[Word and element locating data]
○ ○ ○ ○ ○ ○ ○

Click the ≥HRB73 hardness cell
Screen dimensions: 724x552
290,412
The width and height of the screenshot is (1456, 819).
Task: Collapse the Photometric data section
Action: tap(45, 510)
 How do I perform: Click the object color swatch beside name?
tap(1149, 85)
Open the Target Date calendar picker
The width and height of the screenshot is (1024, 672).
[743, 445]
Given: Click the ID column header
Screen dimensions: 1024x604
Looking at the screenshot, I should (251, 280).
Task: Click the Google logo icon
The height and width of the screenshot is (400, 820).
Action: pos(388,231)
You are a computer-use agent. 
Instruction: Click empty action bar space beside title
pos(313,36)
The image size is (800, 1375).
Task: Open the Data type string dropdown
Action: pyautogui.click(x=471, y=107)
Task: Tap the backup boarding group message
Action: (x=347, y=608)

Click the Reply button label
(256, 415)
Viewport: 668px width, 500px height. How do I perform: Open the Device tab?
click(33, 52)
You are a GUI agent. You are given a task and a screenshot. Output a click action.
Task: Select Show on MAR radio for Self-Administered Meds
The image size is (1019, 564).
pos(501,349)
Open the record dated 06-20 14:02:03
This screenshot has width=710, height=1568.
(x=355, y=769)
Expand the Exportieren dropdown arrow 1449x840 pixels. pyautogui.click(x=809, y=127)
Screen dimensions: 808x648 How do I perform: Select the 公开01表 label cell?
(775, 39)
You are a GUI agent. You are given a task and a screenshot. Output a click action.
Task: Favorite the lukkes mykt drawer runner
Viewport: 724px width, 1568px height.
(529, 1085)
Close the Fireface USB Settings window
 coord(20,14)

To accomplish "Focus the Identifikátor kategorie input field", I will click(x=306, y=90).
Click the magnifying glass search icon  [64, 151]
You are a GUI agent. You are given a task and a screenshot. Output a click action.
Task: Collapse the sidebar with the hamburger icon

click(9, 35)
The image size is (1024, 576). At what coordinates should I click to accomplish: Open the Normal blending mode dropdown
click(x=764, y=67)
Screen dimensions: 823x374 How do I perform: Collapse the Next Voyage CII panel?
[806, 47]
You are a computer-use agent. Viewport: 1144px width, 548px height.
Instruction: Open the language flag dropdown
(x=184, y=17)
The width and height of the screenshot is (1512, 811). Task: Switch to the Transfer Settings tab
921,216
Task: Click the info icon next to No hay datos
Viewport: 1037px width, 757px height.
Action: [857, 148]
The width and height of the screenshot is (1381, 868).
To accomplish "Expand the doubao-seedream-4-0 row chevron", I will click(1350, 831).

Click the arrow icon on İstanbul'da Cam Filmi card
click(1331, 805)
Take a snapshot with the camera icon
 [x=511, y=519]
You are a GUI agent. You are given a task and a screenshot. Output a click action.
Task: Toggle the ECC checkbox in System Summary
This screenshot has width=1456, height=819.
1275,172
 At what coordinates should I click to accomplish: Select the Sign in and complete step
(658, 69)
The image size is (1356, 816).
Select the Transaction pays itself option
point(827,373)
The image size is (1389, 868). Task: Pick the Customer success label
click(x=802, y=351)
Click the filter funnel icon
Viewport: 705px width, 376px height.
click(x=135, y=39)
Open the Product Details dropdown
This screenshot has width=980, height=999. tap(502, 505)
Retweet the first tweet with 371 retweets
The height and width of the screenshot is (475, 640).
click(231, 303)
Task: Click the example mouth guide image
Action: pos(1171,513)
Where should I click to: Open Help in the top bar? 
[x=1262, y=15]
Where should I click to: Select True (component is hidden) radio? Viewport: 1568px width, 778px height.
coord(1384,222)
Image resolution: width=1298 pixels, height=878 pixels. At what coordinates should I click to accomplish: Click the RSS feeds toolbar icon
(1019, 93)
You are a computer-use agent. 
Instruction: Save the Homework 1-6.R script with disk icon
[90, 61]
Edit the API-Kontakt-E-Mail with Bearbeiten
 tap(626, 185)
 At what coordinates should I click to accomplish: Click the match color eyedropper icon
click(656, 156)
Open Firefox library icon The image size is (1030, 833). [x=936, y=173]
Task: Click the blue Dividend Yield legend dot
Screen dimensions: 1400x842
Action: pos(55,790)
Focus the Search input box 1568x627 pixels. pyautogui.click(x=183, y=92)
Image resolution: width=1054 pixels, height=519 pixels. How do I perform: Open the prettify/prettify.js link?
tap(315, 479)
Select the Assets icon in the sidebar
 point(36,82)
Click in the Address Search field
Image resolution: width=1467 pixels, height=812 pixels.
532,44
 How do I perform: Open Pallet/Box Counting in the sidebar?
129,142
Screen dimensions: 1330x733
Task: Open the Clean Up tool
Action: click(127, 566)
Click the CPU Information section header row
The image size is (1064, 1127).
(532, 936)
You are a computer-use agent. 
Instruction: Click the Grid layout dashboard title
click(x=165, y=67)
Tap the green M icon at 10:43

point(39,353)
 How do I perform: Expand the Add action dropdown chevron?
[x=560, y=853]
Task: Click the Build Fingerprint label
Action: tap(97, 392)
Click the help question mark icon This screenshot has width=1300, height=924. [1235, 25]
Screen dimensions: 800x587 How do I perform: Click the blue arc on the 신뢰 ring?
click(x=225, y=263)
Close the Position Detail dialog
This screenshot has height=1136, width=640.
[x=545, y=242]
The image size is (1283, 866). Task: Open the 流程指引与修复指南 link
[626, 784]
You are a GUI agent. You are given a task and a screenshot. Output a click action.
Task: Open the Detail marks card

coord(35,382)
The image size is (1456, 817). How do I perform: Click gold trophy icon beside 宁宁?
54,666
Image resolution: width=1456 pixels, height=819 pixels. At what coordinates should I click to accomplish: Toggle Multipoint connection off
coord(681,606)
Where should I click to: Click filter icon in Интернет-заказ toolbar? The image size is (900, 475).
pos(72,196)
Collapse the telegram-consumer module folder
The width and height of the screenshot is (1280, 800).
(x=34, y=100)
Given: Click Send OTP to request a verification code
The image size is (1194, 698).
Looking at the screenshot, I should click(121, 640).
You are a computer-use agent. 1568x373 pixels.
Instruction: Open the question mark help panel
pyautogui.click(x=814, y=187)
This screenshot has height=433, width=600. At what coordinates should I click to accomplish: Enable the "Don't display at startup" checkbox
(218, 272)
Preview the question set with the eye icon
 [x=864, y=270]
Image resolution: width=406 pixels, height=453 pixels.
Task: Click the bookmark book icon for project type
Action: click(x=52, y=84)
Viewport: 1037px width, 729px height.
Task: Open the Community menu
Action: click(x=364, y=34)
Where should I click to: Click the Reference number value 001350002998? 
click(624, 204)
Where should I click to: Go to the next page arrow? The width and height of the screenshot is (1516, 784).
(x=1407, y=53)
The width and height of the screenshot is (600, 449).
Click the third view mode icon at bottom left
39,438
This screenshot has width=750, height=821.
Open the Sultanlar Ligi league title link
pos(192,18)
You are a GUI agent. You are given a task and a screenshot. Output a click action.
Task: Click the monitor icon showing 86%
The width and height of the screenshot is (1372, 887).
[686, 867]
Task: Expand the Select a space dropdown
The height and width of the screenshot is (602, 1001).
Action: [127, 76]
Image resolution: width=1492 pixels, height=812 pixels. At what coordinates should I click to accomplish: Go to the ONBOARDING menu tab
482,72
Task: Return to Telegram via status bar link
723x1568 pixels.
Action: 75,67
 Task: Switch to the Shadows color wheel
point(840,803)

○ ○ ○ ○ ○ ○ ○

◆ EXERCISE GOAL
Count the lines in the material above that contain the string "radio", treating uppercase and lowercase letters as distinct, and give only the number.

◆ FINISHED EXERCISE
2